私自身は、仕送り額が、毎月、9万円から10万円だったので(授業料半年に1回1万8000円。4年間で14万4000円は別途送金)、生活は楽になりました。
県庁職員であった父親も、家庭教師のアルバイトをして留年されるよりいいと考えて、結構な金額を送金してくれていたようです。
といっても、学生時代からの、トイレ共同、風呂は銭湯という、まかないなしの下宿屋に住んでいました。
私は、修習終了と同時に裁判官に任官したので「風当たり」は全く感じませんでしたが、弁護士になった同級生の中には、「弁護士になるのに、修習生時代に給与をもらうのはおかしい」といわれた人もあったようです。
平成16年の裁判所法改正で「貸与制」の導入が決まりました。ただ、ずっと実施が延期されてきていました。
家族や住宅の事情に応じて月18万ないし28万円を無利子で貸す仕組みで、予算は約100億円と見込まれています。
修習後、5年間は返済が猶予され、6年目から10年かけて返済することになります。もちろん、前倒しで返済することは可能です。
日本弁護士連合会は、司法試験合格までに奨学金を借りている修習生が多く、貸与制でさらに借金が必要な状態になると、「金持ちしか法律家になれなくなる」との懸念があり、「貸与制」ではなく「給費制」に法改正すべきだとの運動をしています。
私は、運動に参加はしていませんが、署名だけはしています。
最高裁判所は、すでに、修習生からの貸与の受付けを始めており、変更直前の法改正論議に困惑しています。「給費制があるにこしたことはないが、財政状況などを考慮して国会で一度決まったこと。感情的な主張をしても、国民の理解を得られない」という見方です。
最高裁判所は、日弁連に対して2度にわたって質問状を出しました。
「修習生の47%は借金がないのに、全員一律に給与を払う必要があるのか」「新人弁護士の4分の3は初年度の年収が500万円超なのに、返済は困難といえるのか」と指摘。
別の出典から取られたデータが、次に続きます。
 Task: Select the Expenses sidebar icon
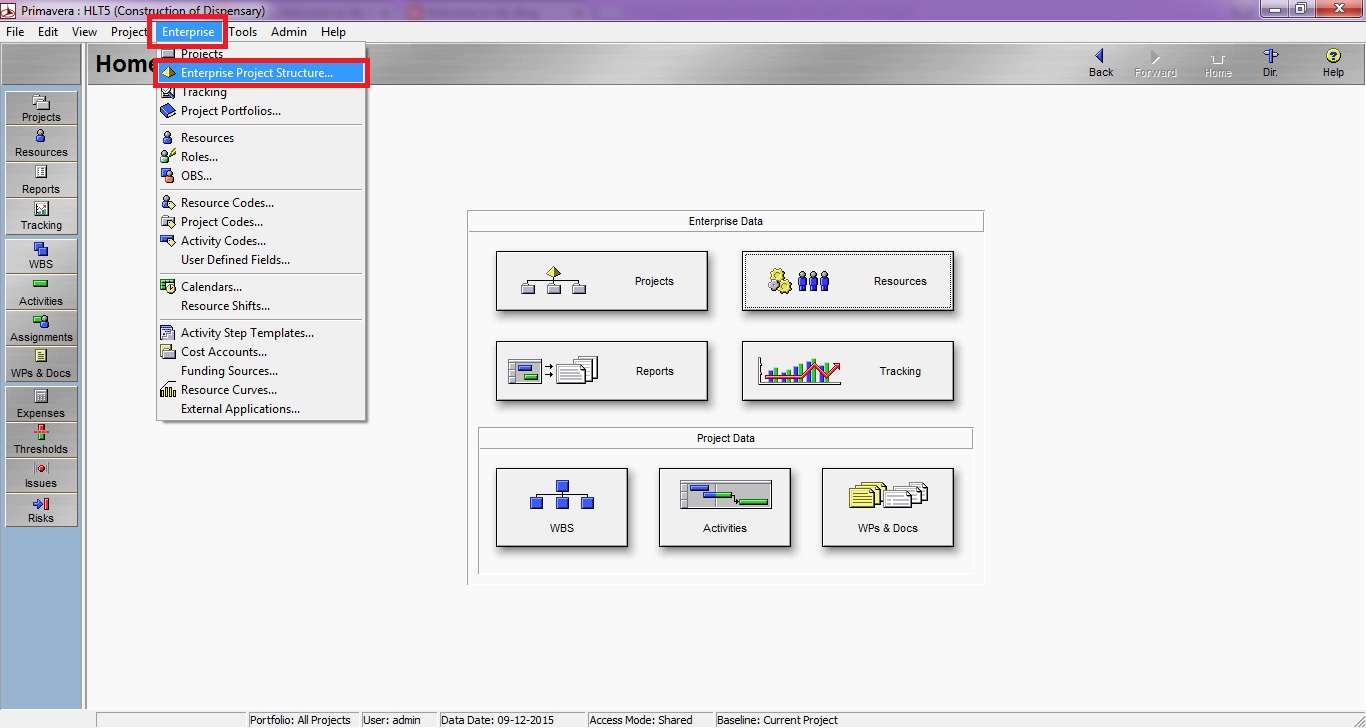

給費制の維持が必要と主張するならば、より具体的なデータを示すよう求めています。
民主党を含めた超党派で給費制存続に向けた議員立法の動きが出ています。
もっとも、国会の状況は「見ての通り」で、そんな余裕はあるのでしょうか。
そんな折り、新司法試験に合格し、平成22年11月から司法修習生になる約2000人のうち、修習中の生活費などの「貸与」を希望したのは全体の約4分の3にあたる1587人だったことが最高裁判所のまとめでわかりました。
500人弱は申し込んでおらず、国が一律に給与を支給する「給費制」の存続をめぐる議論に影響を与えるでしょう。
経済合理的に考えれば、必要はなくとも、無利子で借りて、修習後、5年間は返済が猶予され、6年目から10年かけて返済するのですから、借りて郵便貯金や国債などで運用し、利息を手にするのが最良です。
全員、貸与を受けても不思議ではありません。
また、全体の約4分の3にあたる1587人のうちには、貸与を受ける必要がなくとも、運用のために貸与の申込みをした人がいるかも知れません。
さあ、必要のない人に給付をするということが明らかな現状で、全員に給付をする必要があるでしょうか。
給付が必要か必要でないかは「神のみぞ知る」という領域です。
ただ、しょせんは「税金」です。
他社と激しい競争をしている私企業の経費ではありません。
必要があろうがなかろうが、修習生の「給付制」を維持するのが、誰の損にもならず「お得」だと思います。
ちなみに「税金」「税金」と大きな声でいう人ほど、多額の税金を納めていないという傾向にあるようです。多額の税金を納めいる人は、概ね「おとなしく」しています。